+++ Records provided
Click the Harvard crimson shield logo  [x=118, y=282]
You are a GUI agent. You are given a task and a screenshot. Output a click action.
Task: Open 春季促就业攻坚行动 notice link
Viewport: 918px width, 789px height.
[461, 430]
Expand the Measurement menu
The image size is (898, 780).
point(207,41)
++++++
Requirement: Return the lines beginning at the one that contains "You are a GUI" and continuing through the last line of the data, exactly as they stand and without any others.

Response area:
You are a GUI agent. You are given a task and a screenshot. Output a click action.
Task: Open 春季促就业攻坚行动 notice link
Viewport: 918px width, 789px height.
[461, 430]
Expand the Measurement menu
The image size is (898, 780).
point(207,41)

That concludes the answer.